Een lichaam met een massa m=1/2 kg hangt ana een veer die door een kracht van 100N over een afstand van 2m uiterekt wordt. De massa wordt in beweging gezet op het tijstip t=0 en bevindt zich dan in xo= 0.5m. De beginsnelheid is vo= -10m/s. Toon aan dat de beweging van de massa gegeven wordt door x(t)= (√5)/2 cos (10t - 5.176).
Zou het onderstaande al juist kunnen zijn: 1/2d2x/dt2 + kx = 100. Dit maakt: 1/2 d2x/dt2 + kx = 100
Is de veerconstante hierin vrij te kiezen als ze niet gegeven is? Ja zeker? Deze vergelijking dient opgelost te worden met de methode van de nulmakers.

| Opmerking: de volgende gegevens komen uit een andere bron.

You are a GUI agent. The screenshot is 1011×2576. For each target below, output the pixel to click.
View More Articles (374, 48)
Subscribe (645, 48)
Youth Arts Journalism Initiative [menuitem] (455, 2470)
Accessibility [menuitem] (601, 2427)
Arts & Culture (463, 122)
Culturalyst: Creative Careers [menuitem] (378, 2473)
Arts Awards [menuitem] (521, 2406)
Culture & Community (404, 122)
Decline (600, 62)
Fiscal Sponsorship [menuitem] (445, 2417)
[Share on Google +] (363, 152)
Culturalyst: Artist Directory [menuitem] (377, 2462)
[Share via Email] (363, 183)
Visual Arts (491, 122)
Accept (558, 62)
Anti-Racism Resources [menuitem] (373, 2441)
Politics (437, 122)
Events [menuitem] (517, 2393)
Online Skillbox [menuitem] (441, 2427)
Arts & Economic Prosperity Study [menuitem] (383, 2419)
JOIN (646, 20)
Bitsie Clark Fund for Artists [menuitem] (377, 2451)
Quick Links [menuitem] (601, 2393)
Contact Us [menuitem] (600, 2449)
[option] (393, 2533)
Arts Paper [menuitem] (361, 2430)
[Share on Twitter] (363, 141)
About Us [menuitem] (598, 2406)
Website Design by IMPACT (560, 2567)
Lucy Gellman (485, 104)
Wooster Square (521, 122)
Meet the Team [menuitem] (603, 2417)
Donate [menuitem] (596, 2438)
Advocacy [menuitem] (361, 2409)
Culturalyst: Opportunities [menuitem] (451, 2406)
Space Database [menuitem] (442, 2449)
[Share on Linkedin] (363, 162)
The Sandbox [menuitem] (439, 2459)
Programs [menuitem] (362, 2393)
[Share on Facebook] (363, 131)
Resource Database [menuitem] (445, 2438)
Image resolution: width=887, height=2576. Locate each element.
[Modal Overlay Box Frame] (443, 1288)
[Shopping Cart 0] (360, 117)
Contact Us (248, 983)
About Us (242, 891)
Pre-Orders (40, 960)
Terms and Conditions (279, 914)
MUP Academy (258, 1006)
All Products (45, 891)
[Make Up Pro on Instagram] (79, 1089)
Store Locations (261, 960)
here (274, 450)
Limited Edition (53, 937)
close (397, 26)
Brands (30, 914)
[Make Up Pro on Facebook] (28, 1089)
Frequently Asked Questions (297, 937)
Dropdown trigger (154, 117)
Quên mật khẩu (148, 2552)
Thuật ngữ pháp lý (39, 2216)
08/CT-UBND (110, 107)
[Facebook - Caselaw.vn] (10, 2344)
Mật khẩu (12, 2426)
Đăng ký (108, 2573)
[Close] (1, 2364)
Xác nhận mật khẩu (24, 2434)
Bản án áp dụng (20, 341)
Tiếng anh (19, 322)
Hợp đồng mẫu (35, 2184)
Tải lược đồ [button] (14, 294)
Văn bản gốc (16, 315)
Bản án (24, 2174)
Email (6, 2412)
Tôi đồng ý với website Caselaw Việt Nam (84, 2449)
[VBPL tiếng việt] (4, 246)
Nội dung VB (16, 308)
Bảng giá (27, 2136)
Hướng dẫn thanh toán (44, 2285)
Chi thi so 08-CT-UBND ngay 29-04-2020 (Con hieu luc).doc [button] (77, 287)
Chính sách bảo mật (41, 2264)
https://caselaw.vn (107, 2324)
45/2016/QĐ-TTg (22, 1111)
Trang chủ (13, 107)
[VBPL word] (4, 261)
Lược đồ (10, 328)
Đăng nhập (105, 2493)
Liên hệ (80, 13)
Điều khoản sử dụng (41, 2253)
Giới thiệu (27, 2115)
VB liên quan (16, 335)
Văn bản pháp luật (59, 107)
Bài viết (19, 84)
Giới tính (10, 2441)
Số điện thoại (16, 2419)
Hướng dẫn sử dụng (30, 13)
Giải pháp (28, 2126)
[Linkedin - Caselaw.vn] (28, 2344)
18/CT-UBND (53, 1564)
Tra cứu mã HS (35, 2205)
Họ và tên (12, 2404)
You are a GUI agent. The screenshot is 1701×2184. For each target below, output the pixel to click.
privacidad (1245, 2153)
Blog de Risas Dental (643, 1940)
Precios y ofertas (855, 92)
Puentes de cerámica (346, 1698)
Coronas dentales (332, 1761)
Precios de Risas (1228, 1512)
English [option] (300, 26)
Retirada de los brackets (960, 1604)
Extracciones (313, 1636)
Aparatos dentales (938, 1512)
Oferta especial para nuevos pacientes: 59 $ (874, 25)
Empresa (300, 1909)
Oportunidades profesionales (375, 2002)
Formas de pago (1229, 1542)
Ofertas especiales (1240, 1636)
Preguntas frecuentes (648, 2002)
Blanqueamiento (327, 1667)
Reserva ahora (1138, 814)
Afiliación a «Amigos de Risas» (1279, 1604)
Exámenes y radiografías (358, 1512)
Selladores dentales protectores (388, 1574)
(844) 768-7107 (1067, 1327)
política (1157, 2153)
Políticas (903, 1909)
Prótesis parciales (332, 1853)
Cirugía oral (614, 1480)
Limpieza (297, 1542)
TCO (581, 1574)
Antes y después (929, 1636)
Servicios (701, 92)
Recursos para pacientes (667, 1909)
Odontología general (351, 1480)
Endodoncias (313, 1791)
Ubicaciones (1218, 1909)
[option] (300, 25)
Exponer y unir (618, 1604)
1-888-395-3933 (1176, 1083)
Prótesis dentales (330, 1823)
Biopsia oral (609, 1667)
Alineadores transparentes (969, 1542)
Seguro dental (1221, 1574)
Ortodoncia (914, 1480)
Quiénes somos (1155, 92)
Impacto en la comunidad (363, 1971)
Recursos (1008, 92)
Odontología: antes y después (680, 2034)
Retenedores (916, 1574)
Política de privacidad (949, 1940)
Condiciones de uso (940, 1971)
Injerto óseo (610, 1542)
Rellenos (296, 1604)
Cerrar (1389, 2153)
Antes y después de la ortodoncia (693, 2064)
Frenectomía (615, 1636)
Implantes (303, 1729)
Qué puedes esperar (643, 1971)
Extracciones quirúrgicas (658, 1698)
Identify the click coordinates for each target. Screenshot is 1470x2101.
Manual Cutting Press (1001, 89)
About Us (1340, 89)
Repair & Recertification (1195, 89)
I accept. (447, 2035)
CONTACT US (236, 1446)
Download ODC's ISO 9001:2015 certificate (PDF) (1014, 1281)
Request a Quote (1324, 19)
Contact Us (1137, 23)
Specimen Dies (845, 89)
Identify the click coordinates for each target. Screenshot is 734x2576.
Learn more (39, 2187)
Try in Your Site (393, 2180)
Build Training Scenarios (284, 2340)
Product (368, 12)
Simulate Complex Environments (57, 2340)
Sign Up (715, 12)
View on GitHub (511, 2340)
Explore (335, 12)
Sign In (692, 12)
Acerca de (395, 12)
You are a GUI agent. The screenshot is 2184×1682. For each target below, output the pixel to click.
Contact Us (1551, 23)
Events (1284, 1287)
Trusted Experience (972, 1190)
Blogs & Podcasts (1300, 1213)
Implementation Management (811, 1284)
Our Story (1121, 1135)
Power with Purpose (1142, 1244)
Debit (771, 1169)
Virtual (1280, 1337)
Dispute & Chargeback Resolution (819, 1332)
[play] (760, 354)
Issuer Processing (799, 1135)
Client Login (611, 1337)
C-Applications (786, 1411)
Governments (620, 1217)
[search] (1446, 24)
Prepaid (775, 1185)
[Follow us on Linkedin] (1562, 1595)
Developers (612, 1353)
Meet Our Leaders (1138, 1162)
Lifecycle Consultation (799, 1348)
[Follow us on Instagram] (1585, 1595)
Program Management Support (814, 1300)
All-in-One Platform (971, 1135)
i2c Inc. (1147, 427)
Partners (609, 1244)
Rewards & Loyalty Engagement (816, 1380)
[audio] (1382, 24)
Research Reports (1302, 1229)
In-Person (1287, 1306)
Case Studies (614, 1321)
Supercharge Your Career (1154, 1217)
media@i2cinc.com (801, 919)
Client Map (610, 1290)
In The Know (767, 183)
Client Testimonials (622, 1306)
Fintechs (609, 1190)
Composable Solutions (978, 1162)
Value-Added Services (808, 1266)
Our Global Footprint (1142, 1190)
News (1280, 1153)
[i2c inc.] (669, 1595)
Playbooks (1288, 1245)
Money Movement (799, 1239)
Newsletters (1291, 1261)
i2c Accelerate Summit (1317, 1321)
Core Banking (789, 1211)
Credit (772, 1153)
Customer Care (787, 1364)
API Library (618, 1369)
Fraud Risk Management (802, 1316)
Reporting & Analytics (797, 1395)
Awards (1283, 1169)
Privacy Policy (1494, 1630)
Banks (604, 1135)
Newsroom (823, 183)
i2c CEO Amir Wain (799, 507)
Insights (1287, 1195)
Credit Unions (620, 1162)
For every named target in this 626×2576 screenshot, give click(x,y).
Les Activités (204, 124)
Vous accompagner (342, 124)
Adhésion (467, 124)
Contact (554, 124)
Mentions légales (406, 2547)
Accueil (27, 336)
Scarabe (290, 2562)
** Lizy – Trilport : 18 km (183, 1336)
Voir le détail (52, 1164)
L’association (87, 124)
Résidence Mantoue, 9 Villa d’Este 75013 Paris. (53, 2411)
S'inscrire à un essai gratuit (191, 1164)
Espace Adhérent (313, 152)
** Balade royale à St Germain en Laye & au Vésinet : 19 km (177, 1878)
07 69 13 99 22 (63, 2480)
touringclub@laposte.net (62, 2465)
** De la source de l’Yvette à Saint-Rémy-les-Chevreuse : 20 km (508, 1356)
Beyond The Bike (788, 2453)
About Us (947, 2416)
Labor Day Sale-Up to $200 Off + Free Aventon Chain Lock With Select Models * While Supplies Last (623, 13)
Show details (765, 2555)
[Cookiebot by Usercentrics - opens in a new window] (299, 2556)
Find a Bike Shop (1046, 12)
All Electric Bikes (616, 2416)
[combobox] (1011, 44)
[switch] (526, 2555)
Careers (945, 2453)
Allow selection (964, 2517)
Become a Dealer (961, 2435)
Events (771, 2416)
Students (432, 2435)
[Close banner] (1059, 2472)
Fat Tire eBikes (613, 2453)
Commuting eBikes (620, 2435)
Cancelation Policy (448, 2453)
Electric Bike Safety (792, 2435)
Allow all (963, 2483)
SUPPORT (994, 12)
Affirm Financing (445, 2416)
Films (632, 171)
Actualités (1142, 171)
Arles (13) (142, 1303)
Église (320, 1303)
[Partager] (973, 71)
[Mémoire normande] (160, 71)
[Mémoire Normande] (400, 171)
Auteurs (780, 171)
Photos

Hopelijk kunnen jullie me helpen, want ik geraak er niet uit. Alvast bedankt!
Jorien
Student Hoger Onderwijs België - zondag 19 december 2004
Antwoord
De veerconstante is niet vrij te kiezen; die haal je uit het gegeven dat er 100N nodig is om hem 2m uit te rekken (wet van Hooke: kracht is evenredig met de uitwijking): k=100/2=50. De DV wordt dan 1/2·x''+50x=0, ofwel x''+100x=0.
Ik weet niet wat nulmakers zijn, helaas, maar ik zou de algemene oplossing opschrijven: x(t)=a·cos(10t)+b·sin(10t). Vervolgens a en b uit de beginvoorwaarden halen via x(0)=0.5 en x'(0)=-10.